The reason Christ set us free on the cross from the bondage of religious tradition and obligation is so that we might behold him in the fullness of his glory. We are not settlers who can pitch our tent and live in the relative comfort that God will conform himself to our expectations. He has called us to be pioneers, still journeying toward the city whose builder is God.

Don’t settle for anything less, just because it merits the approval of others. Keep seeking to know the Living God in spirit and in truth, until you see the glory of his life poured out in you every moment of your life on this earth.

He died for that to be true of us. Let us live to make it so!

Quote

“The Christian ideal has not been tried and found wanting. It has been found difficult; and left untried.” G. K. Chesterton

Sidebar #1 – From Anna, Mister God and the Black Knight by Fynn

“Sometimes Tich, I think it’s a whole lot easier for kids to know Mister God than it is for grown ups.”

“Why, Finn?” she persisted. Why?”

I didn’t quite know the answer to that one, so I just had to make it up.

“Well,” I began, “I reckon grown ups have often got so many problems of their own that they just haven’t got time to… er…er…”

“Play?” she suggested. “Play with Mister God. Eh? Play?” “Something like that,” I said. “Um. Grown-up people make church so, well, serious that they ne-ver have time to play, do they, Fynn?” “I guess you’re just about right on that one, luv,” I replied. “Too busy trying to earn enough money to pay the bills, I guess.”

Sidebar #2 – From Who Builds the Church? By Alan Richardson

It’s worth turning aside a moment to encourage those of you who may, right now, be out in the wilderness at this point in your experience of life and God. You’re there because God has taken you to one side to show you something of Himself. It’s not easy, and it’s not very comfortable.
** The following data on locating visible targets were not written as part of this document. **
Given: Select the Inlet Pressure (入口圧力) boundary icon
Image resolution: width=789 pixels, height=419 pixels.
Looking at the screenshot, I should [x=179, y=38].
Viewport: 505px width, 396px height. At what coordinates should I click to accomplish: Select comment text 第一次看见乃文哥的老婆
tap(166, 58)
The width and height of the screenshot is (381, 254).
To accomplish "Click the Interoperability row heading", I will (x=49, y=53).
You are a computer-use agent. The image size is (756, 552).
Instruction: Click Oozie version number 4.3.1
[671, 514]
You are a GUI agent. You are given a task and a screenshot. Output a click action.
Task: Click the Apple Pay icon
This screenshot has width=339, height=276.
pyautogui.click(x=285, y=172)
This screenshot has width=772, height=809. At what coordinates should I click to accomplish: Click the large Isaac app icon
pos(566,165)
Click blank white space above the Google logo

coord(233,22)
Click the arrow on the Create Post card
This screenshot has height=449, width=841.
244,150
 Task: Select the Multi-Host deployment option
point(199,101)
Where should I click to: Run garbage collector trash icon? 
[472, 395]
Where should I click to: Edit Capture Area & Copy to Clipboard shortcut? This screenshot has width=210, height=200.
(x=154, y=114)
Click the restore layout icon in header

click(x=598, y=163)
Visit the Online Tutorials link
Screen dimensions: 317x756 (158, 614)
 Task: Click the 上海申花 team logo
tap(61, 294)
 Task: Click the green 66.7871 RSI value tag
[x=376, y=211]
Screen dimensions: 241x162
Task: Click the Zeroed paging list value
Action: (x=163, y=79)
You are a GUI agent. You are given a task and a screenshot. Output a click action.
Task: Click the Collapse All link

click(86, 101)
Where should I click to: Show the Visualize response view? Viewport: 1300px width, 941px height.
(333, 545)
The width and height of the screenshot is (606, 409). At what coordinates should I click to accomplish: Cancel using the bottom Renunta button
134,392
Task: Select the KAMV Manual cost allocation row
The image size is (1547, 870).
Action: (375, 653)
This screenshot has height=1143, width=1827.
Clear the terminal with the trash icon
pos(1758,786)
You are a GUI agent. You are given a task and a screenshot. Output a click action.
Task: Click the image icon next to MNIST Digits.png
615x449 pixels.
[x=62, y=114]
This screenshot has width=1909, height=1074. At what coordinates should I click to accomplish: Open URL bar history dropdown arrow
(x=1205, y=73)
You’re almost certainly misunderstood, mostly rejected and probably written off by most of your former peers. You may even be wondering sometimes what is happening to you.

Especially, if (your former peers) are enjoying apparent success and limelight, while you seem lost in the back woods.

After you’ve been out there a while, your true friends will begin to made known to you. They’re the ones who stick with you through thick and thin not because of what you do, but because of who you are. And at the times when you’re not even sure who that is any more, they’ll hold through because they have no hidden agendas in the relationship. They’re with you and alongside you simply because of God’s love.

But then there will be some friends who are performance related. They are your friends because of what they expect you to do, or because of the way they expect you to act. And when that fails to line up with their expectations, things go a little awry. You get criticized albeit “in love”. You get marginalized or put on the sidelines. And what’s even harder for you is that while you seem to “decrease”, these other friends whom you are sure are really missing it go on from success to success.

Your temptation is to let go of what God is seeking to build in you. To deny the struggle, the doubts the uncertainties and just get back into the flow where your former friends are seeing it all happen. You know you can do that or at least join them. And if you do, you’ll bring this uncertainty to an end.

But if you go back into what they are doing, God would have had no need to call you to one side.